> **SOURCE TEXT**:
You Body is not for sale

Photo: Hördur Ingason

Your body is more than skin, more than blood, more than the metrics of a measuring tape or the algorithms of desire. Your body is a soul in motion — a sacred vessel of identity, belonging, memory, and creativity. And yet, the fashion industry — driven by capitalism’s hunger for control — insists on diminishing that truth. Every time it tries to sell us self-worth through a size label, or wholeness through a seasonal trend, it is committing an act of psychic violence. This is not just a branding issue. This is spiritual warfare masquerading as advertising.

Let’s not be naïve about where this culture of body perfection comes from. The idea that certain bodies are inherently more valuable, more beautiful, more desirable — and that others are less-than — has a violent history. Francis Galton, the 19th-century English statistician and half-cousin of Charles Darwin, was one of the earliest architects of eugenics — a pseudo-scientific belief system designed to ‘improve’ the human race by controlling reproduction. Galton coined the term itself and laid the groundwork for theories that would later be taken to horrific extremes by fascist regimes, most notably Nazi Germany, which sought to eradicate those deemed “unfit” — the disabled, the Jewish, the queer, the racially 'impure', the non-conforming.

Photo: Aaron Leon

These ideas didn’t just stay in academic papers. They seeped into media, marketing, and culture, setting rigid standards for what a "valuable" body looks like: thin, white, able-bodied, cisgender, young. Beauty, in this worldview, is not about expression — it is about control. And that legacy lives on, disturbingly, in modern fashion marketing.

Take the recent cultural obsession with actress Sydney Sweeney, held up as a modern beauty ideal in the American Eagle ads. She’s blonde, curvaceous, yet slim — and white. She’s often praised for having a “natural” body in an age of BBLs and filters. But let’s be honest: this aesthetic still fits perfectly within the boundaries of colonial, eugenicist beauty — white enough, slim enough, hyper-feminine enough, palatable to the male gaze. She’s considered “refreshing” because she doesn’t try too hard — a dangerous narrative that shames those who can’t access that kind of effortless acceptance. It is still the old blueprint: the Aryan-adjacent fantasy wrapped in 2020s gloss.

> **BRIEF 1**: In the essay, who coined the term "eugenics"?
> **BRIEF 2**: Name every trait that the essay lists as part of the rigid standard for what a "valuable" body looks like.

> **SOURCE EXCERPT**:
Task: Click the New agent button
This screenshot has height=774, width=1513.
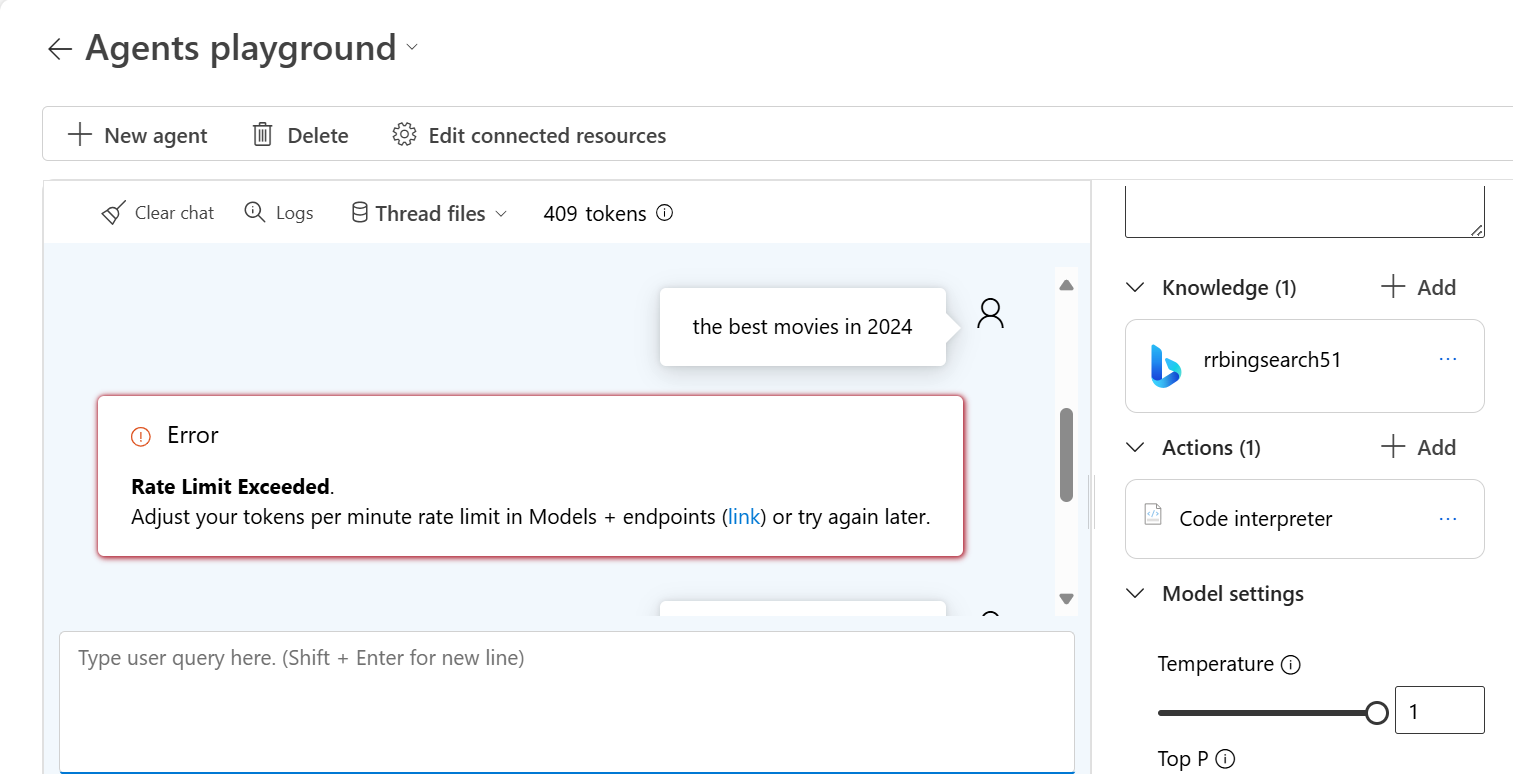Action: (x=137, y=135)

> **SOLUTION 1**: Francis Galton, the 19th-century English statistician and half-cousin of Charles Darwin.

> **SOLUTION 2**: Thin, white, able-bodied, cisgender, young.